YOUR OBJECTIVE:
Once you find the line with "Description détaillée (35, 163)" in the entries below, return exactly every line from it through the line with "Amir (215, 1744)".

EXTRACTED MATERIAL:
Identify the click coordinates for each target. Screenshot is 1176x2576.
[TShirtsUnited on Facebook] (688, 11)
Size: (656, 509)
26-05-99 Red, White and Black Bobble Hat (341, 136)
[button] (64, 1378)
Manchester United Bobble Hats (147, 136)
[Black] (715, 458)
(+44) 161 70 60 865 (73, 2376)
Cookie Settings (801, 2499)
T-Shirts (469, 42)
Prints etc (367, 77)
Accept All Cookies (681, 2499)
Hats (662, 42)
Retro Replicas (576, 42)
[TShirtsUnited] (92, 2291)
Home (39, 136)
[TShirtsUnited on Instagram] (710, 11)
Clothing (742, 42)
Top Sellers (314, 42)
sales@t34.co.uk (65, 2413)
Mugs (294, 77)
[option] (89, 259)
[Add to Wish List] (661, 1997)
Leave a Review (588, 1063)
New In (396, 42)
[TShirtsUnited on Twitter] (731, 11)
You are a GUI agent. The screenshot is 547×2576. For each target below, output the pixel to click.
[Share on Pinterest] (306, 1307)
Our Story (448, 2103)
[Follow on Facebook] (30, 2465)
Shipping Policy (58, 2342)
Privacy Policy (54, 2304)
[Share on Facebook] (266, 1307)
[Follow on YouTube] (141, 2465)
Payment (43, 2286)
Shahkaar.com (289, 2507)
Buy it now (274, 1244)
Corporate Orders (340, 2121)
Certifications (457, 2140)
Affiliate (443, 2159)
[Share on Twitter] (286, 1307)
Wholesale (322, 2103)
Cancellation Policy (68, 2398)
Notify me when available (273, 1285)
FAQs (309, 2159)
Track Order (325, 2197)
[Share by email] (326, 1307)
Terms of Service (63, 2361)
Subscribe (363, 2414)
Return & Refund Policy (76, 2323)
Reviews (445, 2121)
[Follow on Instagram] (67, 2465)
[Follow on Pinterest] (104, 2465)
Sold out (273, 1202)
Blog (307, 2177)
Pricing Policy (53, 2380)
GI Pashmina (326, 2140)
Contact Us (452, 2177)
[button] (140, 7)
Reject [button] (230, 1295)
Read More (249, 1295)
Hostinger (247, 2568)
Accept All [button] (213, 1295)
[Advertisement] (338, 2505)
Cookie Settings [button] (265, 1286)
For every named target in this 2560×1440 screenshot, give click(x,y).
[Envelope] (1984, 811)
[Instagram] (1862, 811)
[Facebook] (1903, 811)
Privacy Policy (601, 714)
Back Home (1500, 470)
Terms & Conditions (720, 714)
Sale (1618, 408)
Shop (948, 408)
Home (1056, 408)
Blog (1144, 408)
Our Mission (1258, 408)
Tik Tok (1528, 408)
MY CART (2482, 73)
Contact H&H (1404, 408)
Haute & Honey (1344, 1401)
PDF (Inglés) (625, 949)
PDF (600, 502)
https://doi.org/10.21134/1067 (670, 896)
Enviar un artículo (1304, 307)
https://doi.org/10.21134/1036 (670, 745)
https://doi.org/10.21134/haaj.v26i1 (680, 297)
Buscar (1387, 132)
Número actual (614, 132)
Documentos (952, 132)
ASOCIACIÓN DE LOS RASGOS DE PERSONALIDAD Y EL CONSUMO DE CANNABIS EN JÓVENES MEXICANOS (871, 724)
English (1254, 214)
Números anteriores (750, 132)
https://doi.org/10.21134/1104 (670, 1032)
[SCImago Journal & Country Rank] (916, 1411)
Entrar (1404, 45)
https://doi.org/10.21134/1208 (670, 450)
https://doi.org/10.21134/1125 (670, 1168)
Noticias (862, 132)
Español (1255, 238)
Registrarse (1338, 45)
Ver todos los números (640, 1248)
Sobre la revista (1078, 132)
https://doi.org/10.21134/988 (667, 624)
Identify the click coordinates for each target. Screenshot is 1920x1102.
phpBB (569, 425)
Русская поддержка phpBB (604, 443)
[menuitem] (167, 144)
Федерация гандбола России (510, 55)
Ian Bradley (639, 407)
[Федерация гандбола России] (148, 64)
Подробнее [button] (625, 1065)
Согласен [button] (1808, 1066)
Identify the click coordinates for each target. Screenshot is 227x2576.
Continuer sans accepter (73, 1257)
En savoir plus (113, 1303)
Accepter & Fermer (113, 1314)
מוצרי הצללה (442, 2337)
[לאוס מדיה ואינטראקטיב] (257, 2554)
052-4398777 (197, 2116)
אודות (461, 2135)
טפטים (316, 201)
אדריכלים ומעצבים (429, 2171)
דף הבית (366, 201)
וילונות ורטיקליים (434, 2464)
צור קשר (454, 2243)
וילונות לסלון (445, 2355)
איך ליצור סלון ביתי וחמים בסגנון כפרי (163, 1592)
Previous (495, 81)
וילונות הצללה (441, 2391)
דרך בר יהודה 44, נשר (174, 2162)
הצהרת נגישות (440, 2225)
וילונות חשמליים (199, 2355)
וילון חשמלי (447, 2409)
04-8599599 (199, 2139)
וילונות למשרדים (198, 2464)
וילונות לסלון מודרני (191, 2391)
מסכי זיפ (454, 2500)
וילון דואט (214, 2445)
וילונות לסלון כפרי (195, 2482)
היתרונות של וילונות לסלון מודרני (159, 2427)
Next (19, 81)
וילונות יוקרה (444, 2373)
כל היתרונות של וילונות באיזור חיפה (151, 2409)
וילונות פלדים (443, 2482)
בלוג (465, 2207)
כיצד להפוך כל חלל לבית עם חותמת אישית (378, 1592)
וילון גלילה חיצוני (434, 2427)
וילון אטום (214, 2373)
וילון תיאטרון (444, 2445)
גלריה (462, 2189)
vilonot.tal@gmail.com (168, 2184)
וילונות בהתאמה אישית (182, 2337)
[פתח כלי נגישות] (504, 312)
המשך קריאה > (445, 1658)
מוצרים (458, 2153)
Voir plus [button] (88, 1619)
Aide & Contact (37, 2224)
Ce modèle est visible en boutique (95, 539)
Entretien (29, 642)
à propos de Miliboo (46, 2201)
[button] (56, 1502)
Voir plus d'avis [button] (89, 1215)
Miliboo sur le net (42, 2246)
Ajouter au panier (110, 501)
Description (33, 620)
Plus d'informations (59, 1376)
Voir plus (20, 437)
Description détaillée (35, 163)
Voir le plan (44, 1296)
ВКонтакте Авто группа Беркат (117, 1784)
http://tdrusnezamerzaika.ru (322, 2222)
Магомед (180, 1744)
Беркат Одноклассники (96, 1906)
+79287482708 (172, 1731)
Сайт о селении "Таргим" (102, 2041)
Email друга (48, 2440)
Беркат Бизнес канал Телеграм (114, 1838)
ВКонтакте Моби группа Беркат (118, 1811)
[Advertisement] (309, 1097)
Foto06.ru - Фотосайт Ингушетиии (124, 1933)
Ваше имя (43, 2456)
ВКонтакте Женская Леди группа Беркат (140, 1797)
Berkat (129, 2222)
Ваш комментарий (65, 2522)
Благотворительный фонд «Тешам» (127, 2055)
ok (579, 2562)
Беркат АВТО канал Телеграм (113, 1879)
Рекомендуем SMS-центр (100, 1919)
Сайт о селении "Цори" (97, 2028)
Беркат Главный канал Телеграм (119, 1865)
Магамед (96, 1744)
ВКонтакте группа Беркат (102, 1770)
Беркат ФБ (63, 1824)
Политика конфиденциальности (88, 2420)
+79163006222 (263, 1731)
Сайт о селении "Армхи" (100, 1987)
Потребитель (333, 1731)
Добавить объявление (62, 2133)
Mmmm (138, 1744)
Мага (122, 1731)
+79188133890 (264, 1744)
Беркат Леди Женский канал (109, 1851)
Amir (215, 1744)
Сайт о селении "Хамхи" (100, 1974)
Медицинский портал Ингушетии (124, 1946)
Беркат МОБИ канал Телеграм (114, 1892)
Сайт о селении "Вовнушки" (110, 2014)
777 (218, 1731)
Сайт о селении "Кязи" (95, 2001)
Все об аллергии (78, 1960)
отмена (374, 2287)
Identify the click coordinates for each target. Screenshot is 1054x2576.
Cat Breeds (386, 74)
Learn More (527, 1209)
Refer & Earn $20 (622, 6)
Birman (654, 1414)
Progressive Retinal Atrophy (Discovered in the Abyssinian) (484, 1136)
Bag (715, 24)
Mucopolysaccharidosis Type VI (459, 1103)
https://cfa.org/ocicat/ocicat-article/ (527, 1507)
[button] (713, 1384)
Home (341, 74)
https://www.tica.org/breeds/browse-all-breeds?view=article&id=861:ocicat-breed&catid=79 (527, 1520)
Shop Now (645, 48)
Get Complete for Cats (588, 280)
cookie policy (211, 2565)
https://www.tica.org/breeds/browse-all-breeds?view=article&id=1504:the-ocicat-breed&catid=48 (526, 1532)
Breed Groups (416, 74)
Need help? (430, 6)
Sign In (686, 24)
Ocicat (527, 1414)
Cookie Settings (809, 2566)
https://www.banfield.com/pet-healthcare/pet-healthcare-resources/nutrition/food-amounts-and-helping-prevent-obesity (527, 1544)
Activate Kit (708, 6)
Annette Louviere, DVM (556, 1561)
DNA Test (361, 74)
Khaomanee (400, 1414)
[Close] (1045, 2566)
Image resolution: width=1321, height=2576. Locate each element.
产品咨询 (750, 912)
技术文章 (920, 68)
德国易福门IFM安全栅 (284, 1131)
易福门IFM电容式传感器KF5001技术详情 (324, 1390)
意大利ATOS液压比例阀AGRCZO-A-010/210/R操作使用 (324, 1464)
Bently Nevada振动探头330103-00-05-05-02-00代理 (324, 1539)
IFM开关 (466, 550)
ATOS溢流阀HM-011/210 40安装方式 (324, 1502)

COMPLETED EXERCISE:
Description détaillée (35, 163)
Voir le plan (44, 1296)
ВКонтакте Авто группа Беркат (117, 1784)
http://tdrusnezamerzaika.ru (322, 2222)
Магомед (180, 1744)
Беркат Одноклассники (96, 1906)
+79287482708 (172, 1731)
Сайт о селении "Таргим" (102, 2041)
Email друга (48, 2440)
Беркат Бизнес канал Телеграм (114, 1838)
ВКонтакте Моби группа Беркат (118, 1811)
[Advertisement] (309, 1097)
Foto06.ru - Фотосайт Ингушетиии (124, 1933)
Ваше имя (43, 2456)
ВКонтакте Женская Леди группа Беркат (140, 1797)
Berkat (129, 2222)
Ваш комментарий (65, 2522)
Благотворительный фонд «Тешам» (127, 2055)
ok (579, 2562)
Беркат АВТО канал Телеграм (113, 1879)
Рекомендуем SMS-центр (100, 1919)
Сайт о селении "Цори" (97, 2028)
Беркат Главный канал Телеграм (119, 1865)
Магамед (96, 1744)
ВКонтакте группа Беркат (102, 1770)
Беркат ФБ (63, 1824)
Политика конфиденциальности (88, 2420)
+79163006222 (263, 1731)
Сайт о селении "Армхи" (100, 1987)
Потребитель (333, 1731)
Добавить объявление (62, 2133)
Mmmm (138, 1744)
Мага (122, 1731)
+79188133890 (264, 1744)
Беркат Леди Женский канал (109, 1851)
Amir (215, 1744)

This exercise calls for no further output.